Collected data:

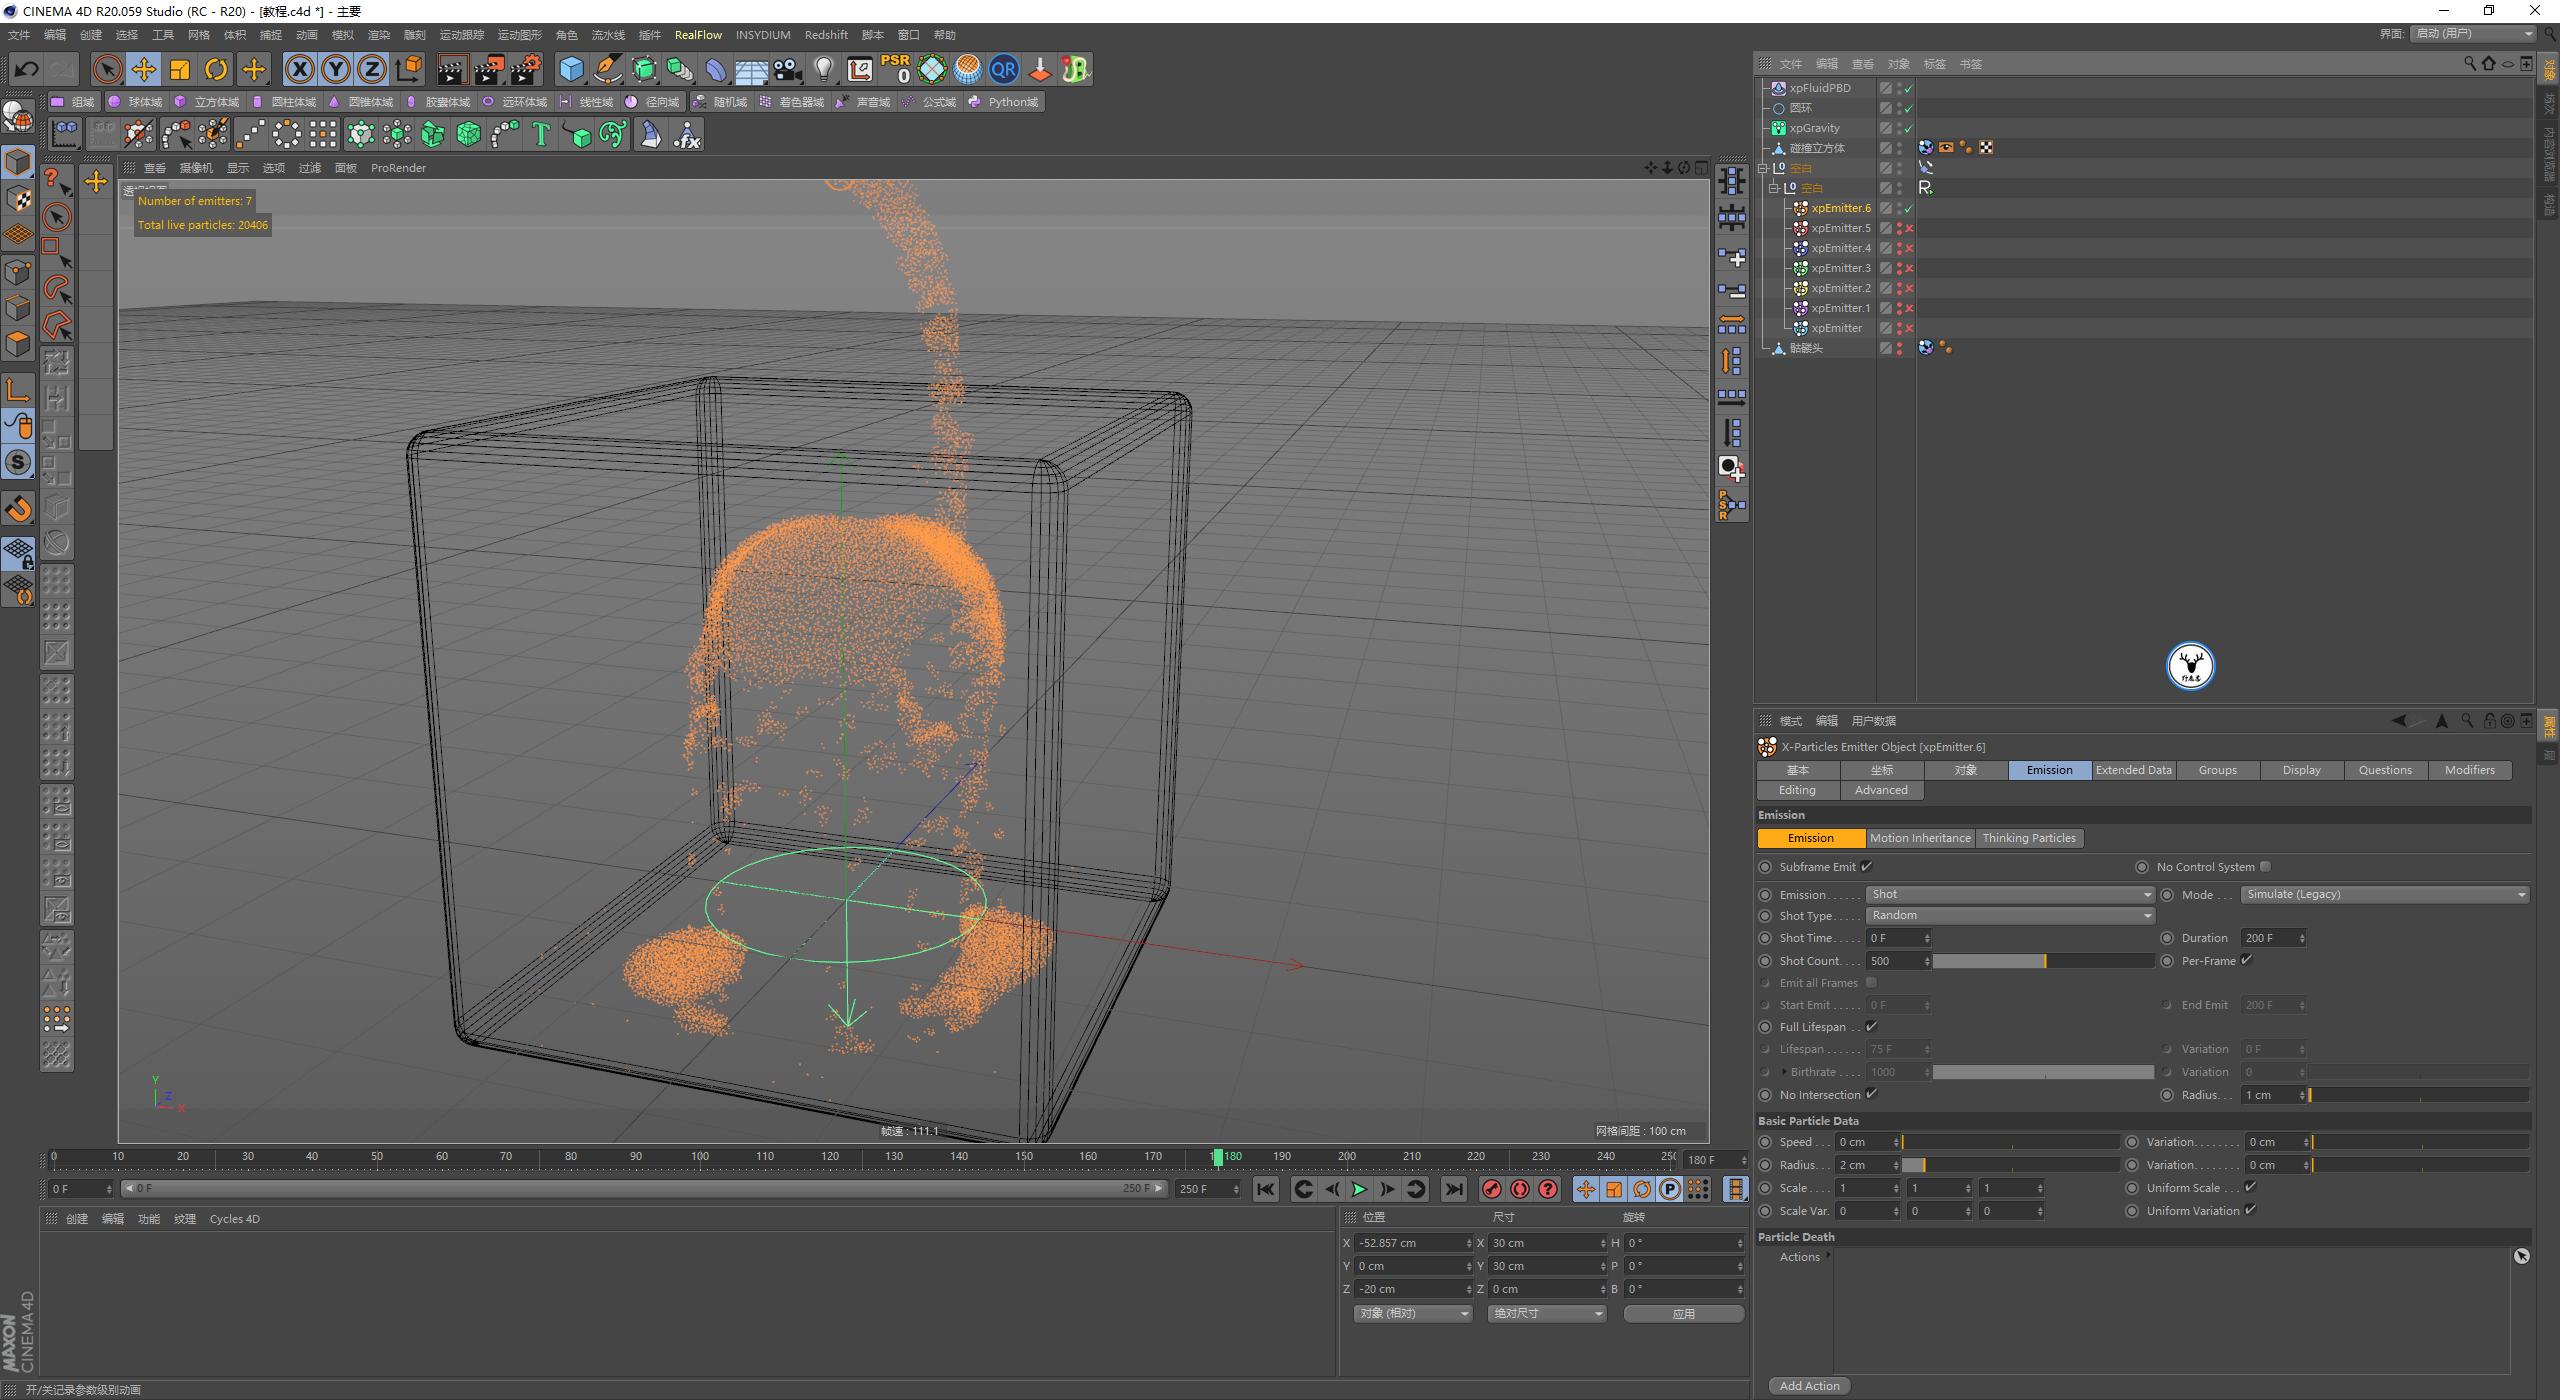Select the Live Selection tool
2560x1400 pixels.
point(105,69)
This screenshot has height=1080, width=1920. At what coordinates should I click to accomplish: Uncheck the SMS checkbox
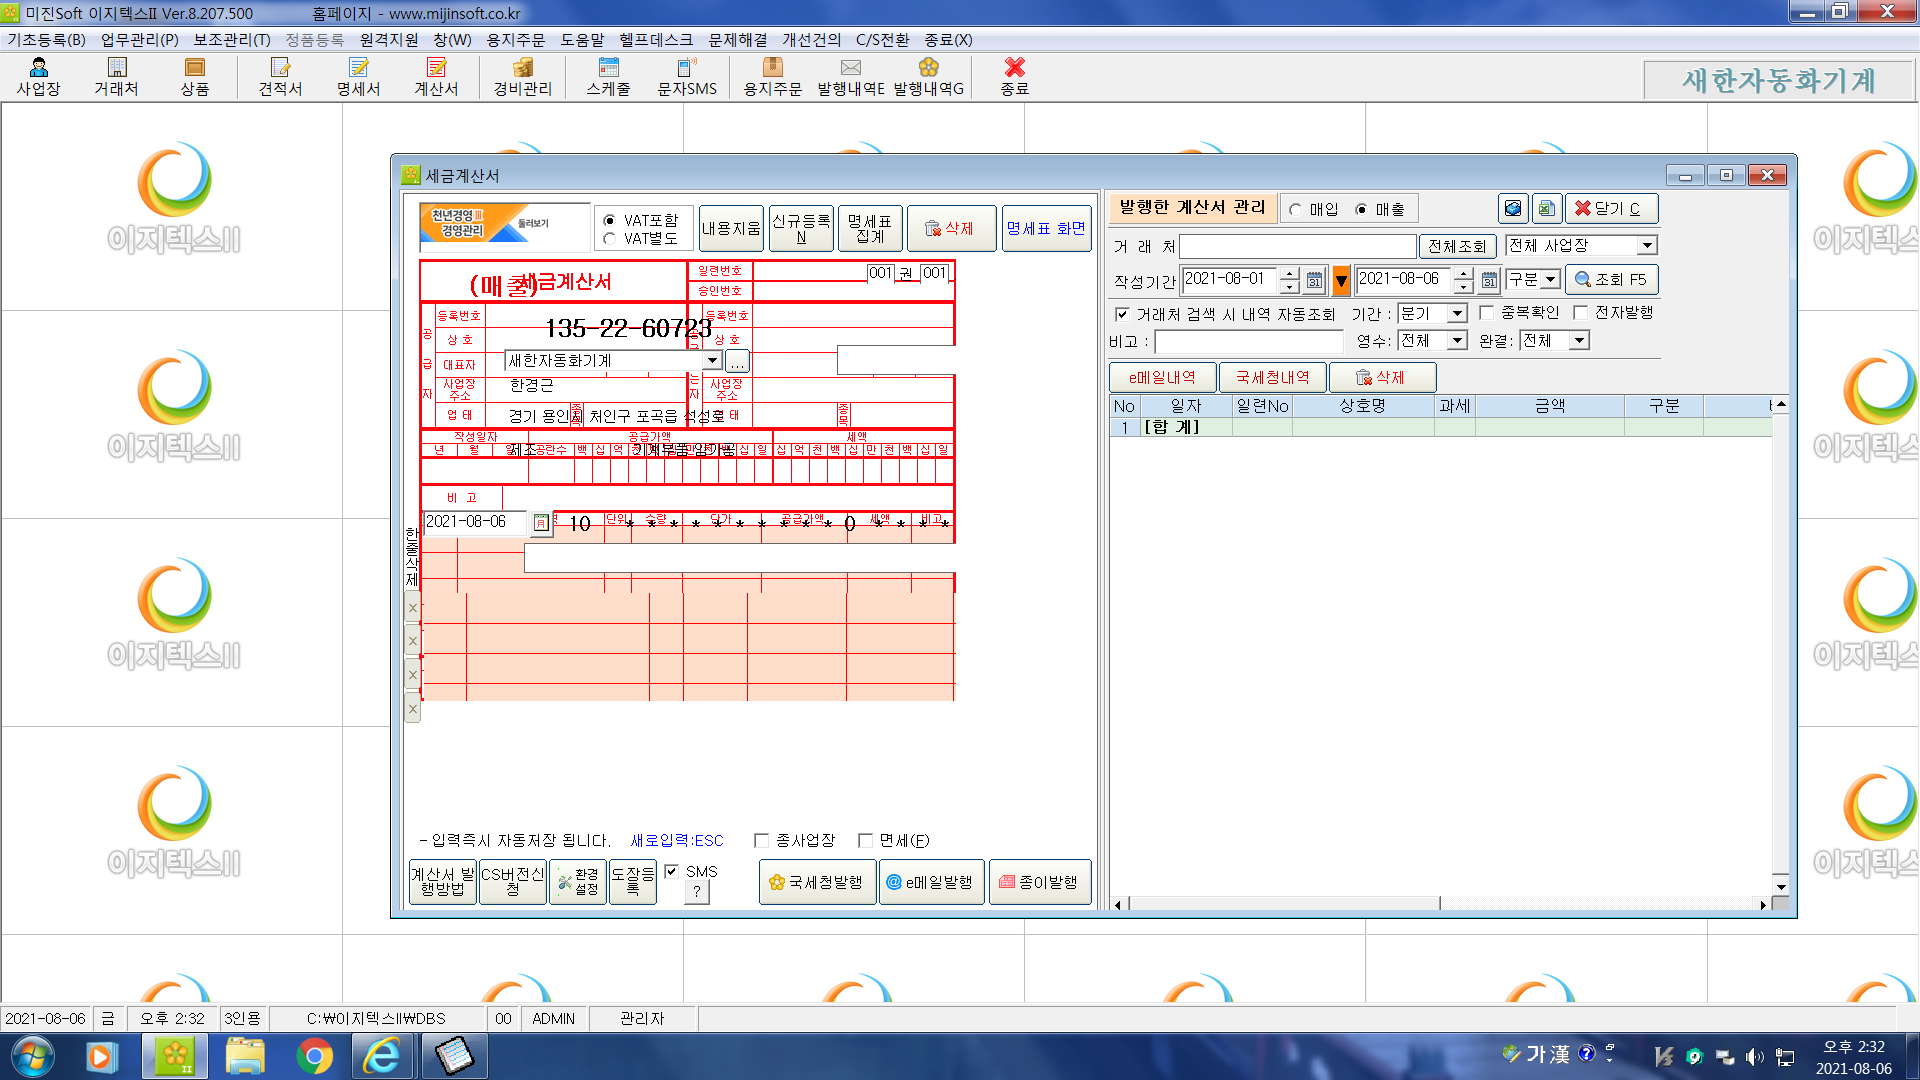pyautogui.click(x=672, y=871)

Exercise brief. The line containing "This screenshot has" marks the start: set down exactly that line and every line after it through the last line of the data, without any pictures.

Response.
This screenshot has height=1080, width=1920. At what coordinates should I click to accomplish: Uncheck the SMS checkbox
pyautogui.click(x=672, y=871)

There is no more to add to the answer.